At times things in Android are unbelievably easy. Especially if you have Eclipse's autocompletion function turned on. But occasionally you hit a baffling wall. We are currently re-skinning our Android app. Since the UI is nearly completely defined in resources, this has been amazingly easy to do, until an hour or two ago.

The specification sheet supplied to me by our UI guy uses something other than the default background colors in the tabs, both for the active and inactive tab. Anyone who has worked with tabs in Android already knows that they are one of the more clumsily implemented UI patterns. So much so that the Layout Editor can't accurately process them. For those who don't know, in order to create a tabbed layout, you combine a series of activities together into another layout which is called a Tab Host. The definition of the Tab Host is very strict. It must consist of an outer Tab Host with a Linear Layout inside and surrounding Tab Widget with the id of "tabs" and a layout with the id of "tabcontent".

All of the above won't actually render your tabs, you still must use code in the onCreate method of the activity  to add the activities of the tab views to the tab host. If you do everything right, you get a tabbed layout, if not, mostly likely you'll get an exception.

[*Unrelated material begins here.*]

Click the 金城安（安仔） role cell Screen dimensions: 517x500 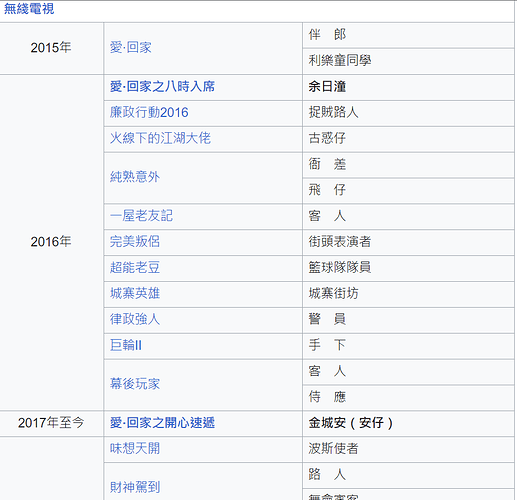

The problem with all of this is that somethings, most notably the background colors, are hard-coded into the tabs. Android will let you change the background color of the tab host in both XML and in code, but neither will actually change anything, nor produce an error. The reason for this is that the tabs are actually child elements of the tab host's tab widget. So changing their grand parent, has no effect on them. But don't worry, changing the tabs while clumsy, is easy to do.

First off, make sure that the activity of the Tab Host implements OnTabChangeListener.

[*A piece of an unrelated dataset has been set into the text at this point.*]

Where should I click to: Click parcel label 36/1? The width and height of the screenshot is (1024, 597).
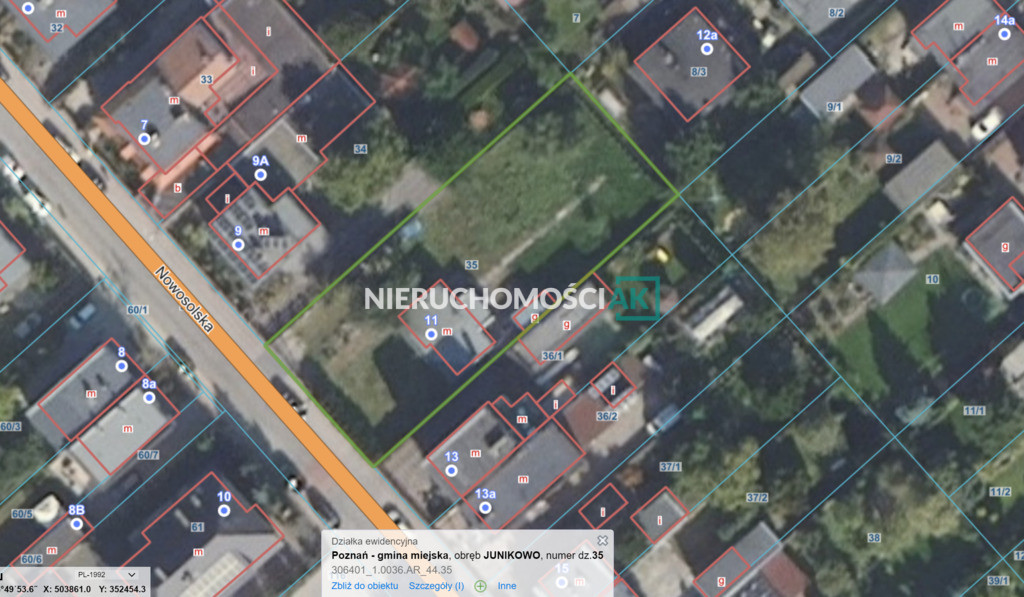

implements OnTabChangeListener


Then within the class declare a couple of private variables to hold references to Tab Host and Tab Widget.


private TabHost tabHost;
private TabWidget tabWidget;

Within the onCreate method set the values for tabHost and tabWidget.


tabHost = getTabHost();
tabWidget = tabHost.getTabWidget();

Then set the tab change listener:



tabHost.setOnTabChangedListener(this);


And finally call the colorTabs method which will initially seed the tabs.

colorTabs();

Anytime the user switches tabs, we will need to set their background colors again. So we have to override the tab changed listener.



@Override
public void onTabChanged(String tabId) {
colorTabs();
}



Finally we get to the colorTabs method. Which simply pulls the colors for the active and inactive tabs from the colors.xml, then sets all of the tabs to the inactive color, before finding the active tab and setting it to the active color.

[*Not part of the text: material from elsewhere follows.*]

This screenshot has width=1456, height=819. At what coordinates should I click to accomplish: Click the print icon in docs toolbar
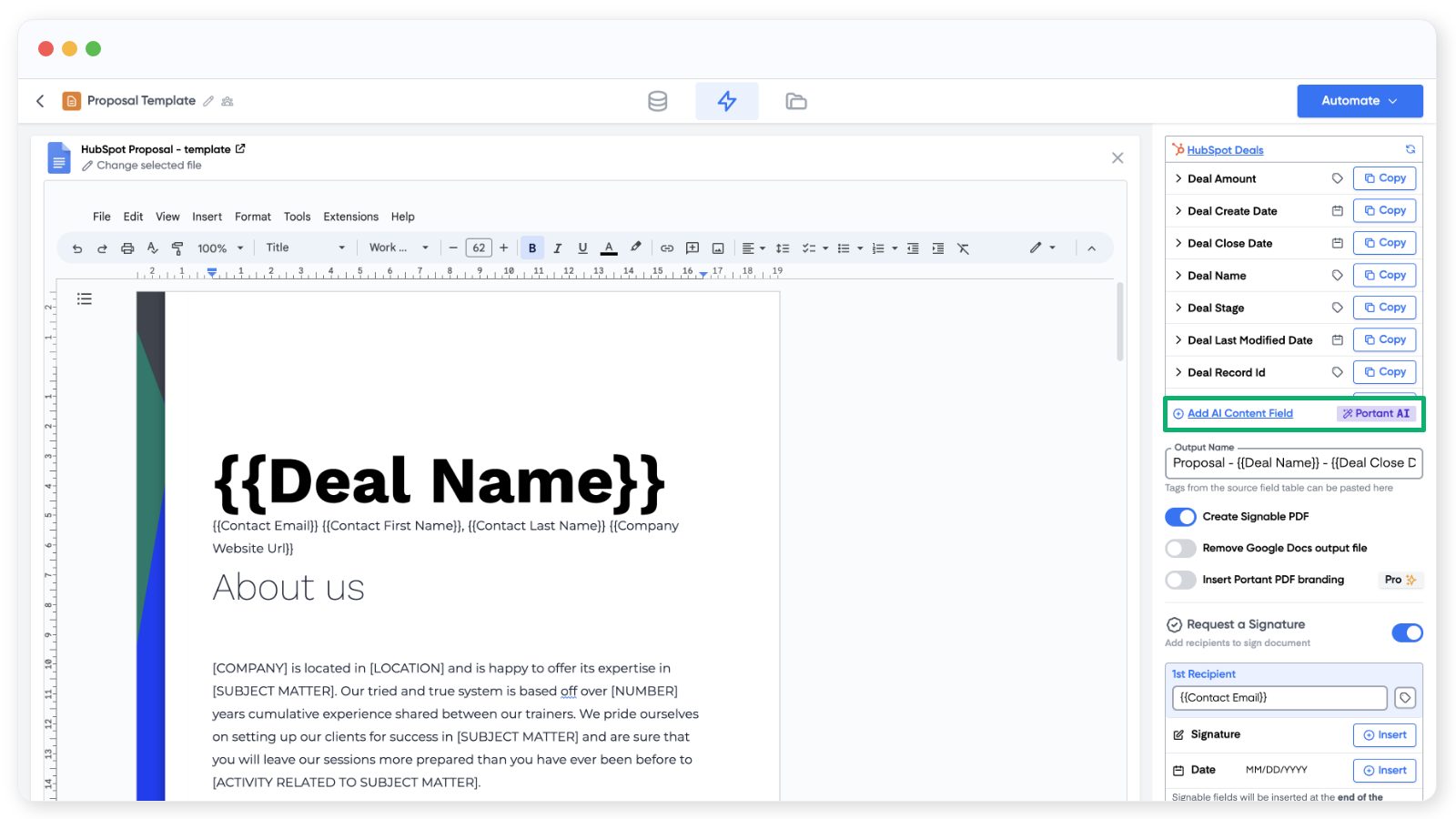point(127,248)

private void colorTabs() {
int inactiveColor = getResources().getColor(R.color.inactive_tab);
int activeColor = getResources().getColor(R.color.active_tab);

// set the inactive tabs
for (int i = 0; i < tabWidget.getChildCount(); i++) {
tabWidget.getChildAt(i).setBackgroundColor(inactiveColor);
}

// set the active tab
tabWidget.getChildAt(tabHost.getCurrentTab()).setBackgroundColor(activeColor);
}

And that is it. Now you can color your tabs to whatever color makes your UI guys happy.